(ECNS) --A hospital in eastern China announced the launch of the world's first AI model for gastric cancer screening based on medical imaging, DAMO GRAPE, according to its press conference held in Hangzhou City, Zhejiang Province, on Wednesday.
This AI model is the first to use plain CT scans to detect early-stage gastric cancer lesions. In a large-scale clinical study involving nearly 100,000 participants across 20 medical centers in China, the model significantly improved the detection rate of gastric cancer. The research results were published in the prestigious journal Nature Medicine.

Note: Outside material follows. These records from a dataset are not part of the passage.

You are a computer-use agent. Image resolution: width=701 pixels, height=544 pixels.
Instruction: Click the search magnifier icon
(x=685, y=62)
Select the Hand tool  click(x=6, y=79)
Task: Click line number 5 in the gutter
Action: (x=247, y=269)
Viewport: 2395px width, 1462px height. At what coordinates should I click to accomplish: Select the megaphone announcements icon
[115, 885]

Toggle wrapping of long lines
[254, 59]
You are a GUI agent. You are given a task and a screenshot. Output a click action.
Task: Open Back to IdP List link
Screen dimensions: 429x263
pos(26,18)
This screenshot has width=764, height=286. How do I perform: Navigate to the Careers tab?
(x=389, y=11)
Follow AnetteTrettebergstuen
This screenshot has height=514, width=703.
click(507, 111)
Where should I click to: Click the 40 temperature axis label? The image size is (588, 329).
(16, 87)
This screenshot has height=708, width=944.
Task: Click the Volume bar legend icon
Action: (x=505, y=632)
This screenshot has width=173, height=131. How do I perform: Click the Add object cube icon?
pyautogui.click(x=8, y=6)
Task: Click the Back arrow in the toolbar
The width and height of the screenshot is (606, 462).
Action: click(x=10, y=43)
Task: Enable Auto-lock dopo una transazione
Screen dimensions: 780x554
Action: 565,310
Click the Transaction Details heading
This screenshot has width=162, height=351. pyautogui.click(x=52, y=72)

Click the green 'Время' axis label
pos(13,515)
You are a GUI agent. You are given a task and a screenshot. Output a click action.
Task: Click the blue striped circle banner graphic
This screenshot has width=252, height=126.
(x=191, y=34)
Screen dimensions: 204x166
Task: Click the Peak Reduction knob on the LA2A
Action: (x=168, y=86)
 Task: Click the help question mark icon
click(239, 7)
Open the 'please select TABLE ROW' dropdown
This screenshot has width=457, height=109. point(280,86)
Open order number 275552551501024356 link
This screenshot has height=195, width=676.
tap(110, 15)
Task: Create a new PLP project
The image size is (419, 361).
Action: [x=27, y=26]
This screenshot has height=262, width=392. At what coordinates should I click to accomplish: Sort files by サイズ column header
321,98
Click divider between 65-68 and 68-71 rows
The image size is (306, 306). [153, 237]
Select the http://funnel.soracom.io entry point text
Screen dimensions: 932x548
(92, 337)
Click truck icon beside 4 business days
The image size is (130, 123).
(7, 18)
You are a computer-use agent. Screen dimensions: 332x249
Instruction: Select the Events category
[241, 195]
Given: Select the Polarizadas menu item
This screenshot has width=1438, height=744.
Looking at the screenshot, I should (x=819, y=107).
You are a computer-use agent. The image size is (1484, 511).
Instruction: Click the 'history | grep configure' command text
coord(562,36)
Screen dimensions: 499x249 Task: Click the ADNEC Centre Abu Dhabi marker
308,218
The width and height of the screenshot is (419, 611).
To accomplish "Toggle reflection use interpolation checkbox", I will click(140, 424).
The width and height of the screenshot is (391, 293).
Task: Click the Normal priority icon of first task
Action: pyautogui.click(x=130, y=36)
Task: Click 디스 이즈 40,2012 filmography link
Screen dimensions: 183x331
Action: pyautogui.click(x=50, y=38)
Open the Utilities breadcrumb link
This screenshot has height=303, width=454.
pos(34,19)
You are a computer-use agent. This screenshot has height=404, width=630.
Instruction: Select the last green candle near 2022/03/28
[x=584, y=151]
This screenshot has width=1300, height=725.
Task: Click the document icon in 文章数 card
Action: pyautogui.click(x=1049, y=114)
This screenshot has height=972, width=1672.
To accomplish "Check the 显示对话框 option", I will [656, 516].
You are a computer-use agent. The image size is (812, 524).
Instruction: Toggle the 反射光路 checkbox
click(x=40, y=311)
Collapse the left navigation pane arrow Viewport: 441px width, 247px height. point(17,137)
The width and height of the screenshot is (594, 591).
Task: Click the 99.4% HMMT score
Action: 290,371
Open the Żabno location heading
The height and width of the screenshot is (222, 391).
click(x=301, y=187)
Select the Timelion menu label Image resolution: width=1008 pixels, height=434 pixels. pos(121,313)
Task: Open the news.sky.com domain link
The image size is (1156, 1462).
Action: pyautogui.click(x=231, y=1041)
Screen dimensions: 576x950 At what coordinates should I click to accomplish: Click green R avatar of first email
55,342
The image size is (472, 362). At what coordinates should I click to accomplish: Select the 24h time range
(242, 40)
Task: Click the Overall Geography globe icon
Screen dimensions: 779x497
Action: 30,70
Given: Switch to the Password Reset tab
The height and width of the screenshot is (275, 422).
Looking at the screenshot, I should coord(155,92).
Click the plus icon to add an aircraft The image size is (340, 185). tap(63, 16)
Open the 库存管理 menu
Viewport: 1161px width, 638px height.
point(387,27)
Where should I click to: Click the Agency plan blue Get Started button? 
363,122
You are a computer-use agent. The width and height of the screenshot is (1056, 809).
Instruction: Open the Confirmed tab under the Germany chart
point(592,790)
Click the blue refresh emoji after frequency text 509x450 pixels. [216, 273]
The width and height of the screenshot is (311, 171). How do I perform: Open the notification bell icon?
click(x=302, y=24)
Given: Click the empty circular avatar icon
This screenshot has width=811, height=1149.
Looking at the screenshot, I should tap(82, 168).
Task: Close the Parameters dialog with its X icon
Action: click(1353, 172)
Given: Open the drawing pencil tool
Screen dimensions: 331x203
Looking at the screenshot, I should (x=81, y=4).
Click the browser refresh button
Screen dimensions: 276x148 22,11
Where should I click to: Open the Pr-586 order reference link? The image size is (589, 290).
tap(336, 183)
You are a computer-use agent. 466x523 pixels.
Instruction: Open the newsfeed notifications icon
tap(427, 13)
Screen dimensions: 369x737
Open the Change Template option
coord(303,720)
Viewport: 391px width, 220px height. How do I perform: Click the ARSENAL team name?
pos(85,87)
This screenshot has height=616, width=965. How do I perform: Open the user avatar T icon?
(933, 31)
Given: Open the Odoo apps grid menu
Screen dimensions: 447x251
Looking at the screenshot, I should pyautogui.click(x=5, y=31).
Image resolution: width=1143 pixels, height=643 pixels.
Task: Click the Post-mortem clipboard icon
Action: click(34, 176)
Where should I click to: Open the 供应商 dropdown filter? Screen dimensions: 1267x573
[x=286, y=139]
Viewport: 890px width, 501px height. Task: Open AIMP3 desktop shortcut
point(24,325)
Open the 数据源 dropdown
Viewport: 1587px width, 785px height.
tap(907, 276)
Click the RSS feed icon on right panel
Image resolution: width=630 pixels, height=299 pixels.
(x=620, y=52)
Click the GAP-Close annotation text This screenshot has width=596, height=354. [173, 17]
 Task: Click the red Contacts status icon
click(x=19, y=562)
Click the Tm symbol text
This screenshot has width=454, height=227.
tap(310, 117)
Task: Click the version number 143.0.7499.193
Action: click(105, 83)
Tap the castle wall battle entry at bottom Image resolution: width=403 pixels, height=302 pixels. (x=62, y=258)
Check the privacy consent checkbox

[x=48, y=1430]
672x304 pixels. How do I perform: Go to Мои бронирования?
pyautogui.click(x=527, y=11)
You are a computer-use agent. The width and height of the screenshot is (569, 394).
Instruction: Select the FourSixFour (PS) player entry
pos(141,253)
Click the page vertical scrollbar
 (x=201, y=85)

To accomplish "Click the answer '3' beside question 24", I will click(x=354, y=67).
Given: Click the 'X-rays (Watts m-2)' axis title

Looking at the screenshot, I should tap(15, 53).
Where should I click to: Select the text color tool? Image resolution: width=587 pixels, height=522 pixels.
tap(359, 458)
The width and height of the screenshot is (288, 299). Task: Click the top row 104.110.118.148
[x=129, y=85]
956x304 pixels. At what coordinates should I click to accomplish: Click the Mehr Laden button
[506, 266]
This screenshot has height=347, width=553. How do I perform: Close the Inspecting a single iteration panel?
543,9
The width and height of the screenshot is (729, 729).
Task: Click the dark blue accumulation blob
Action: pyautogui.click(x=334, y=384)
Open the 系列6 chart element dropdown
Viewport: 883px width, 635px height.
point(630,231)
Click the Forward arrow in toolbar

The AI model achieved impressive accuracy, demonstrating a sensitivity of 85.1% and a specificity of 96.8%. In other words, if 100 people had gastric cancer, the AI would correctly detect about 85 of them, while potentially missing around 15 cases (false negatives). Then, out of every 100 healthy individuals tested, approximately 97 would be correctly labeled as healthy, while about 3 would be falsely identified as having cancer (false positives).
Hu Can, a PhD candidate specializing in gastrointestinal surgery at Zhejiang Cancer Hospital and the paper's lead author, said the AI model could potentially fill a major gap in the early detection of gastric cancer through imaging. During their research, analysis of CT scans from 11 patients prior to their gastric cancer diagnoses and found that this AI model could detect the cancer 2 to 10 months earlier than traditional methods used in hospitals.
This model, for the first time, makes image-based screening for gastric cancer possible, said Cheng Xiangdong, the hospital's Party secretary and vice president of the Chinese Anti-Cancer Association, who is also the paper's corresponding author, adding that they already deployed the AI model in several high-incidence areas in China and plan to expand its use abroad.